As The Washington Post points out:
“Although new recruits typically spend nearly 60 hours learning to handle a gun, according to a recent survey by the Police Executive Research Forum, they receive only eight hours of training to de-escalate tense situations and eight hours learning strategies for handling the mentally ill. Otherwise, police are taught to employ tactics that tend to be counterproductive in such encounters, experts said. For example, most officers are trained to seize control when dealing with an armed suspect, often through stern, shouted commands. But yelling and pointing guns is ‘like pouring gasoline on a fire when you do that with the mentally ill,’ said Ron Honberg, policy director with the National Alliance on Mental Illness.”
Second, police need to learn how to slow confrontations down, instead of ramping up the tension (and the noise).
After Ethan Saylor’s death in Maryland, police recruits are now required to take a four-hour course in which they learn “de-escalation tactics” for dealing with disabled individuals: speak calmly, give space, be patient.
One officer in charge of the Los Angeles Police Department’s “mental response teams” suggests that instead of rushing to take someone into custody, police should try to slow things down and persuade the person to come with them.
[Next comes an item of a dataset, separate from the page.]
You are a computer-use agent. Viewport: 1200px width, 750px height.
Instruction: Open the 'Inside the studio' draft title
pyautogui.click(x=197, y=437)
Third, with all the questionable funds flowing to police departments these days, why not use some of those funds to establish what one disability-rights activist describes as “a 911-type number dedicated to handling mental-health emergencies, with community crisis-response teams at the ready rather than police officers.”
In the end, while we need to make encounters with police officers safer for people with disabilities, what we really need is to make encounters with police safer for citizens across the board, no matter how they’re packaged.
As I point out in my book Battlefield America: The War on the American People, the problem is not that police officers are inherently bad—in fact, there are many good, caring officers in law enforcement—but when cops are trained to be military warriors instead of peace officers, we’re all viewed as potential threats.